The LoRaWAN protocol offers two layers of security implemented using the AES128 algorithm. On the network layer, the integrity of a message is enforced by the Message Integrity Code (MIC) and on the application layer the payload is encrypted. This means it is possible to have end-to-end encryption of the LoRa data. For LoRaWAN the used network keys are in the KPN domain and the application keys are in the customer domain and must comply to usage policies to prevent easy to guess variables. In the case of over the air activation (OTAA) the used NwkSKey and AppSKey are managed from the KPN domain (Join service) and can be periodically refreshed. Figure 4 shows the domain of the NwkSKey and the AppSKey. The provisioning of devices and an Application Server are described in Sections 2.1.1 and 0.

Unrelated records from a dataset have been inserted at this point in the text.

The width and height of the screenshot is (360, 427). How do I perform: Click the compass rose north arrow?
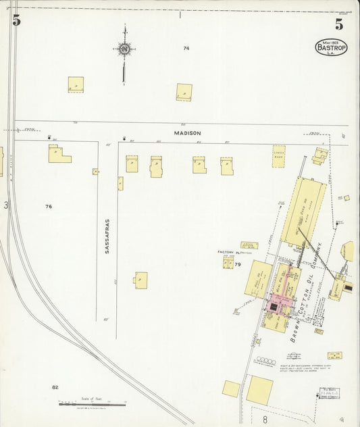124,49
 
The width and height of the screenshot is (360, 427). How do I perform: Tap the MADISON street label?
187,134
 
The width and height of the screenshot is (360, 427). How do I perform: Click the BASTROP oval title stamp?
331,48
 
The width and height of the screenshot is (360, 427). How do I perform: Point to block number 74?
186,48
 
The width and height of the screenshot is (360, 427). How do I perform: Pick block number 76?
48,206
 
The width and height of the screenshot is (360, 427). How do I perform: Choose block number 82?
55,387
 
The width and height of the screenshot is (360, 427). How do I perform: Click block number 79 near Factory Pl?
238,264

Figure 4 NwkSKey and AppSKey domain

KPN depends not only on the included security mechanisms such as over the air activation (OTAA) and AES128 in the LoRaWAN protocol specification but it also applies KPN security mechanisms. The complete solution is hosted in KPN owned datacentre premises on which the Corporate Security Policy Framework (CSPF) is applicable. The KPN CSPF consists of a set of policies, standards and guidelines and is derived from high level KPN Group Corporate Security Policy. The CSPF is based on the international standard for information security (ISO27001 ) and the international standard for business continuity (BS25999).

The connection towards the customer Application Server is using the HTTPS protocol with TLS v1.2 signed certificate requirements. Within this tunnel the application data is authenticated by using bi-directional SHA-256 token calculation. More detailed information about this connection and its security can be found in Section 1.3.